__Aim of the exercise__: Could you copy out every line of the listing below word for word, leaving out the pictures?

--- Start ---

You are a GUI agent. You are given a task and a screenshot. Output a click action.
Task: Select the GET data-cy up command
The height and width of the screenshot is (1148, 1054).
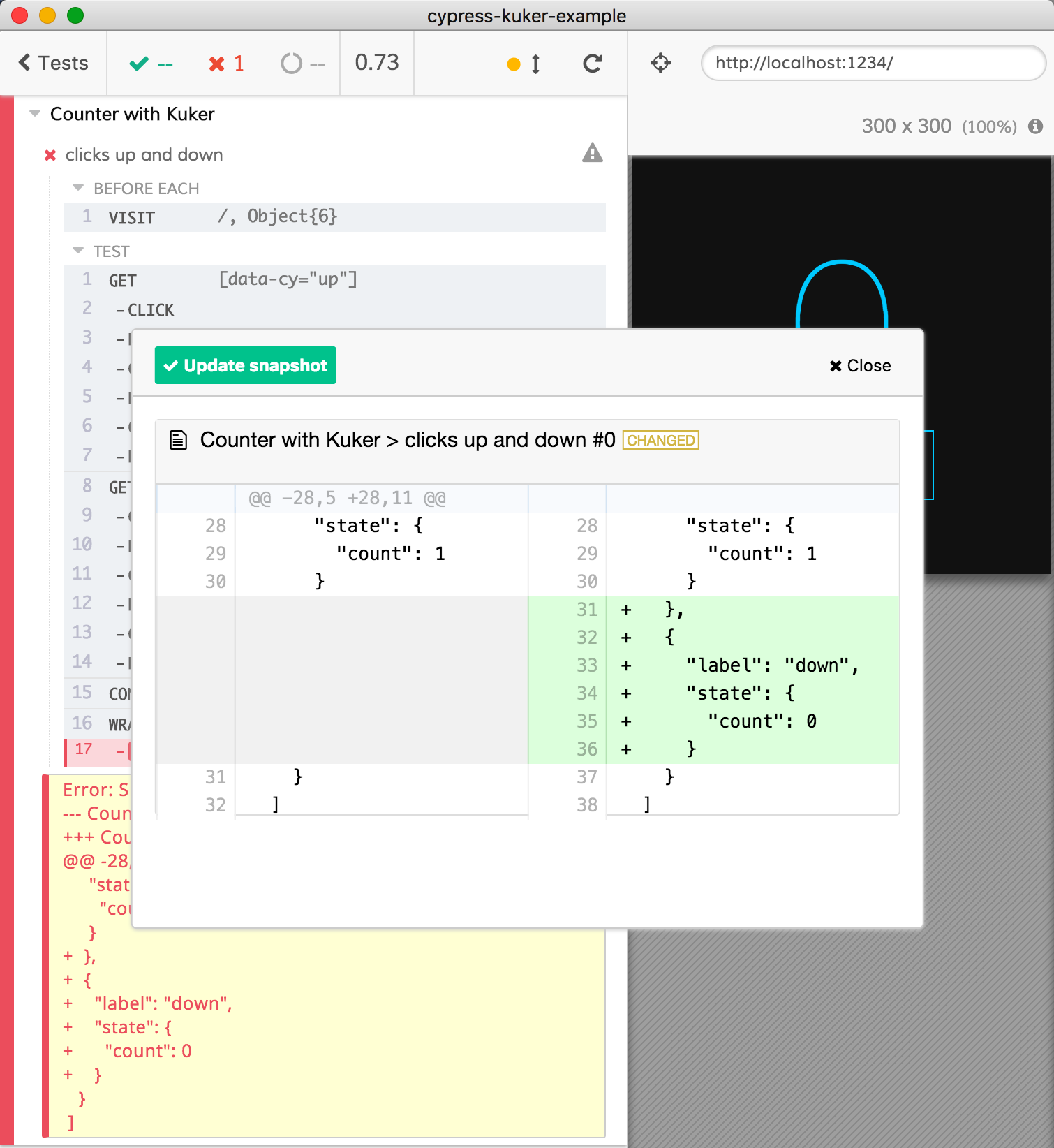coord(335,280)
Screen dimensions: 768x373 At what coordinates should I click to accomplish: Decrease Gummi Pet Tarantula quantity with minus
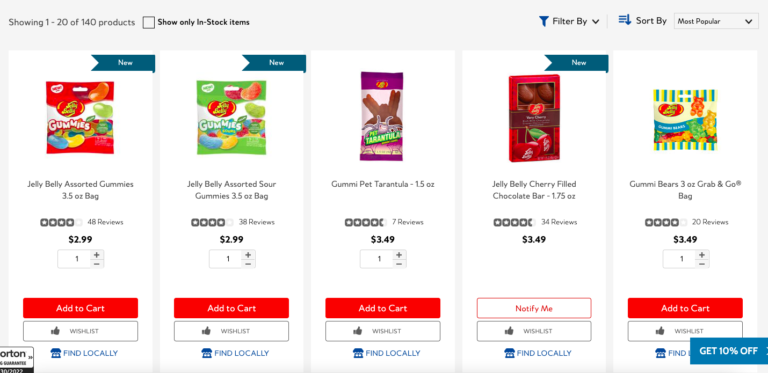pos(399,264)
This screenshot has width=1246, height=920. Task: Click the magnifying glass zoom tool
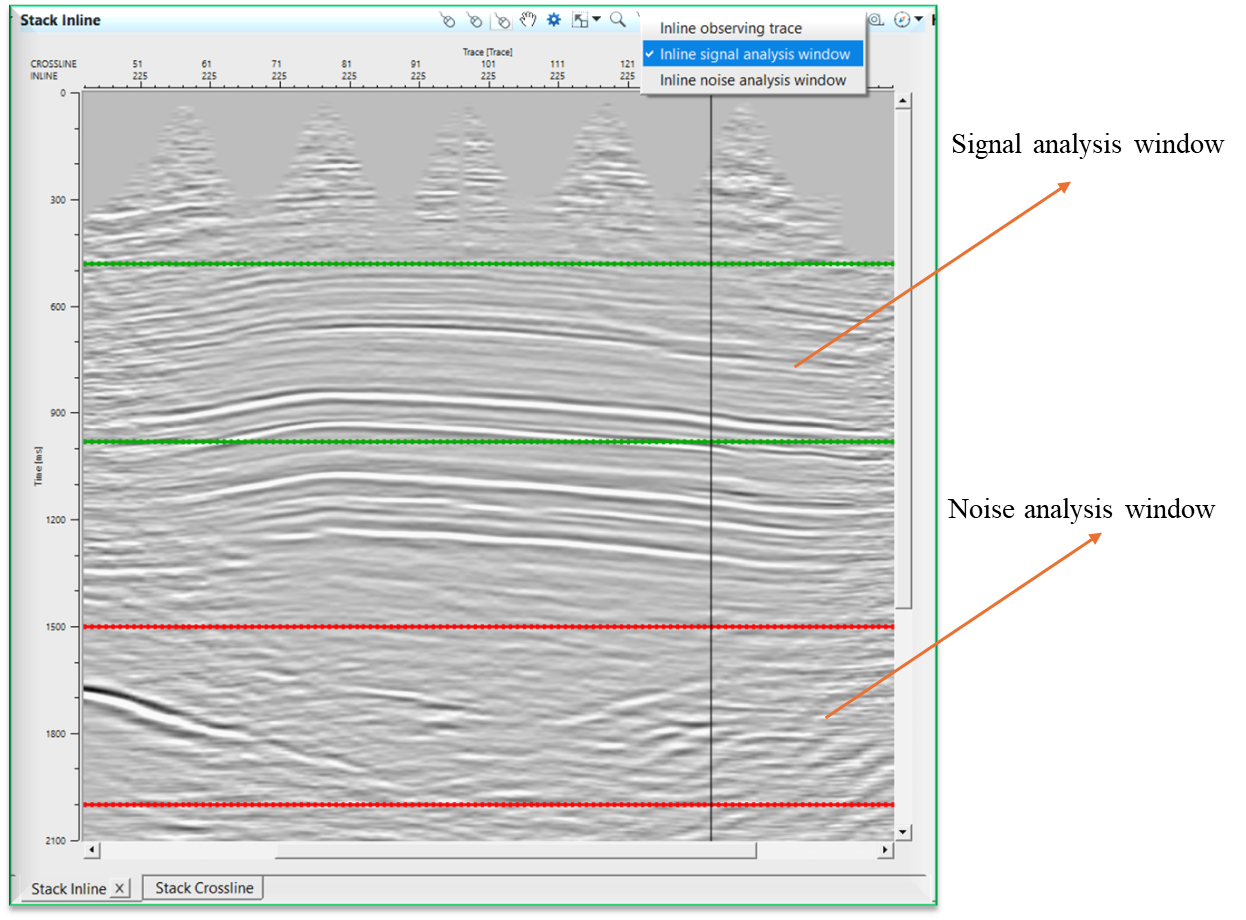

--- End ---

__Solution to the exercise__:
You are a GUI agent. You are given a task and a screenshot. Output a click action.
Task: Select the GET data-cy up command
The height and width of the screenshot is (1148, 1054).
coord(335,280)
Screen dimensions: 768x373 At what coordinates should I click to accomplish: Decrease Gummi Pet Tarantula quantity with minus
pos(399,264)
This screenshot has width=1246, height=920. Task: Click the magnifying glass zoom tool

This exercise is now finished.